Auch die Anfechtungsklage, die die Klägerin vor dem Finanzgericht München erhob, wurde als unbegründet abgewiesen. Die Voraussetzungen für eine Berichtigung der bestandskräftigen Bescheide nach § 129 AO seien hier nicht erfüllt. Nach dieser Bestimmung könne die Finanzverwaltung Schreibfehler, Rechenfehler und ähnliche offenbare Unrichtigkeit, die beim Erlass eines Verwaltungsakts unterlaufen sind, jederzeit innerhalb der Feststellungsfrist berichtigen. Hinsichtlich der ähnlichen offenbaren Unrichtigkeit sei durch die Rechtsprechung des Bundesfinanzhofs geklärt, dass keine Anhaltspunkte dafür vorliegen dürfen, dass der Veranlagungsbeamte rechtliche Überlegungen angestellt hat. Hat er diese angestellt, komme eine Änderung nach §129 AO nicht in Betracht. Gemeinsam sei den Fällen des § 129 AO nämlich, dass die Finanzverwaltung mechanische Fehler begangen hätten. Nach diesen Maßstäben seien die Voraussetzungen des § 129 AO im Sachverhalt nicht erfüllt, da durch die handschriftliche Bemerkung des Sachbearbeiters auf der Klärung und den Verweis auf den Bilanzbericht ersichtlich sei, dass der Sachbearbeiter sich sachlich mit dem Fall auseinandergesetzt habe und sodann eine erklärungsgemäße Veranlagung vorgenommen habe. Er habe zwar damit die falschen Angaben der Klägerin übernommen, es stehe aber aufgrund der Vorgehensweise fest, dass er eigene, wenngleich falsche rechtliche Überlegungen angestellt habe.

 

Hinweis

§ 129 AO ist in der Praxis eine Korrekturbestimmung, die oftmals dann angeführt wird, wenn andere Möglichkeiten einer Änderung nicht greifen.
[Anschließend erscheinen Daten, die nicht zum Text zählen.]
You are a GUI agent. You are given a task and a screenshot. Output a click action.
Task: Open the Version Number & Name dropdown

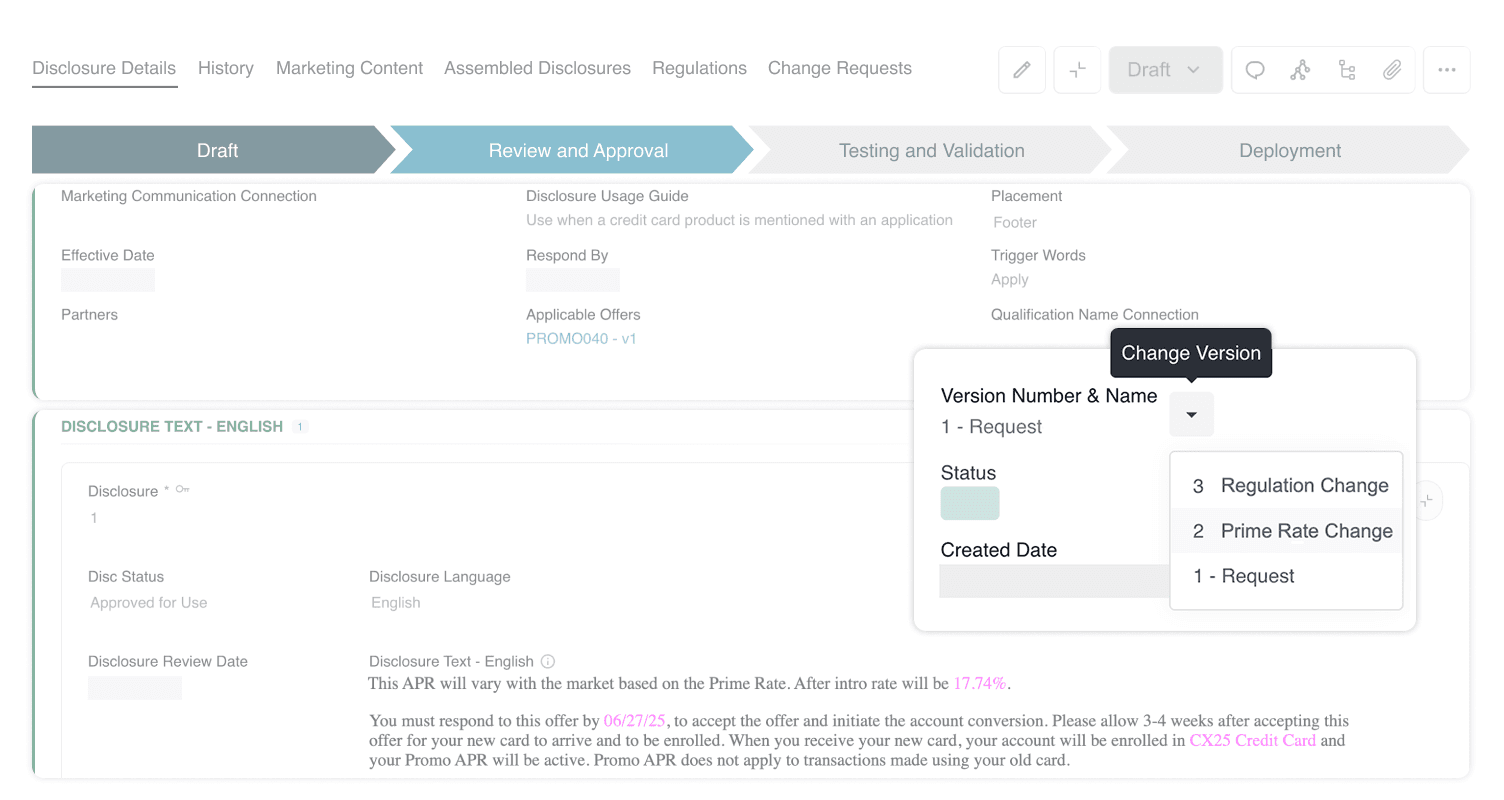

Leider ist dabei kaum vorhersehbar, ob das Finanzamt eine Änderung durchführt oder nicht, gerade wenn kein reiner Schreib- oder Rechenfehler vorliegt. Besonders schwierig ist eine Vorhersage über einen Verfahrensausgang, wenn der Steuerpflichtige geltend macht, die Finanzverwaltung habe einen Fehler des Steuerpflichtigen als eigenen Fehler übernommen. Eine Änderung des Verwaltungsakts kommt nämlich dann nicht mehr in Betracht, wenn das Finanzamt eine eigene rechtliche Würdigung des Sachverhalts vorgenommen hat - und sei diese noch so falsch. Dies war hier nach den Feststellungen des Finanzgerichts der Fall. Nichts desto trotz liegt es nahe, dass ein anderer Senat die Bemerkungen des Sachbearbeiters auf der Steuererklärung nicht als Ausdruck einer eigenen rechtlichen Würdigung angesehen hätte. Insofern ist das Urteil für den Klägerin durchaus als misslich anzusehen. Abschließend ist darauf hinzuweisen, dass die Korrekturbestimmung des § 173a AO hier vom Finanzgericht nicht geprüft wurde, da die Regelung auf den Sachverhalt in 2013 noch keine Anwendung gefunden hat. Ob sie eine Änderung ermöglicht hätte, muss deshalb offen bleiben. Eine Änderung nach § 173 AO wurde zutreffend aufgrund eines Verschuldens des Steuerpflichtigen verneint.